Please retype the following lines exactly as they appear.

========================================

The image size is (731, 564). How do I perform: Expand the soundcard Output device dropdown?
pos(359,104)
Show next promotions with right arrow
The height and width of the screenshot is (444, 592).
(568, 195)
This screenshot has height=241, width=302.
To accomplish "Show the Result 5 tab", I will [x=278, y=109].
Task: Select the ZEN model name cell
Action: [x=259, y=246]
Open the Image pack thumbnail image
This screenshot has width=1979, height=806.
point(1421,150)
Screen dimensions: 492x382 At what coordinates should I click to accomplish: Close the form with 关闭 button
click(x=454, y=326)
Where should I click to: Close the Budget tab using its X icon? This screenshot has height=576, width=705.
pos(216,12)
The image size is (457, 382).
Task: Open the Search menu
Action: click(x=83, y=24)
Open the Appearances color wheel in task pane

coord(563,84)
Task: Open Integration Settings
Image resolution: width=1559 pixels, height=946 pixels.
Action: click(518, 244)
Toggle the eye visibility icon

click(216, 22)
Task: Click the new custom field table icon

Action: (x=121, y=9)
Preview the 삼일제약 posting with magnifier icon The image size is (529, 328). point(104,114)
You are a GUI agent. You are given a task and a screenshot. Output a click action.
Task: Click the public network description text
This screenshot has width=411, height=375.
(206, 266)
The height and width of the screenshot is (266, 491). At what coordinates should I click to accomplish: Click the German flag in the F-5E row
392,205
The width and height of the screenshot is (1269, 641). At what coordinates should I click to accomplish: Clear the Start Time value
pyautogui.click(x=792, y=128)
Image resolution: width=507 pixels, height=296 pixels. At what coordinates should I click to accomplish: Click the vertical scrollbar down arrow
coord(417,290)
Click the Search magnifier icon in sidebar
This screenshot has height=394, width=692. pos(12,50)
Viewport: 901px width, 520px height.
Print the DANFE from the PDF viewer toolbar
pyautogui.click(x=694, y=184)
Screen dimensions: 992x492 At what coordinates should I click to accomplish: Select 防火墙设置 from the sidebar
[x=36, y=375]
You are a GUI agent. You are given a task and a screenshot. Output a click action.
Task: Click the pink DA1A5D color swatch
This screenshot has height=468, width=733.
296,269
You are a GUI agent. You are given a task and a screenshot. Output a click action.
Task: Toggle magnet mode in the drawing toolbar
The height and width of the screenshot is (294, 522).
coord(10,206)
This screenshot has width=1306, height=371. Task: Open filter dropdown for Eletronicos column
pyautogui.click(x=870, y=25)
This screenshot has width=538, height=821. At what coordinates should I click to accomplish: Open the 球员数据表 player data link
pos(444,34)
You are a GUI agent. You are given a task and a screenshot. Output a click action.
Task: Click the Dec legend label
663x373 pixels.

========================================

▸ **WRITTEN ANSWER**
The image size is (731, 564). How do I perform: Expand the soundcard Output device dropdown?
pos(359,104)
Show next promotions with right arrow
The height and width of the screenshot is (444, 592).
(568, 195)
This screenshot has height=241, width=302.
To accomplish "Show the Result 5 tab", I will [x=278, y=109].
Task: Select the ZEN model name cell
Action: [x=259, y=246]
Open the Image pack thumbnail image
This screenshot has width=1979, height=806.
point(1421,150)
Screen dimensions: 492x382 At what coordinates should I click to accomplish: Close the form with 关闭 button
click(x=454, y=326)
Where should I click to: Close the Budget tab using its X icon? This screenshot has height=576, width=705.
pos(216,12)
The image size is (457, 382).
Task: Open the Search menu
Action: click(x=83, y=24)
Open the Appearances color wheel in task pane

coord(563,84)
Task: Open Integration Settings
Image resolution: width=1559 pixels, height=946 pixels.
Action: click(518, 244)
Toggle the eye visibility icon

click(216, 22)
Task: Click the new custom field table icon

Action: (x=121, y=9)
Preview the 삼일제약 posting with magnifier icon The image size is (529, 328). point(104,114)
You are a GUI agent. You are given a task and a screenshot. Output a click action.
Task: Click the public network description text
This screenshot has width=411, height=375.
(206, 266)
The height and width of the screenshot is (266, 491). At what coordinates should I click to accomplish: Click the German flag in the F-5E row
392,205
The width and height of the screenshot is (1269, 641). At what coordinates should I click to accomplish: Clear the Start Time value
pyautogui.click(x=792, y=128)
Image resolution: width=507 pixels, height=296 pixels. At what coordinates should I click to accomplish: Click the vertical scrollbar down arrow
coord(417,290)
Click the Search magnifier icon in sidebar
This screenshot has height=394, width=692. pos(12,50)
Viewport: 901px width, 520px height.
Print the DANFE from the PDF viewer toolbar
pyautogui.click(x=694, y=184)
Screen dimensions: 992x492 At what coordinates should I click to accomplish: Select 防火墙设置 from the sidebar
[x=36, y=375]
You are a GUI agent. You are given a task and a screenshot. Output a click action.
Task: Click the pink DA1A5D color swatch
This screenshot has height=468, width=733.
296,269
You are a GUI agent. You are given a task and a screenshot. Output a click action.
Task: Toggle magnet mode in the drawing toolbar
The height and width of the screenshot is (294, 522).
coord(10,206)
This screenshot has width=1306, height=371. Task: Open filter dropdown for Eletronicos column
pyautogui.click(x=870, y=25)
This screenshot has width=538, height=821. At what coordinates should I click to accomplish: Open the 球员数据表 player data link
pos(444,34)
You are a GUI agent. You are given a task and a screenshot. Output a click action.
Task: Click the Dec legend label
663x373 pixels.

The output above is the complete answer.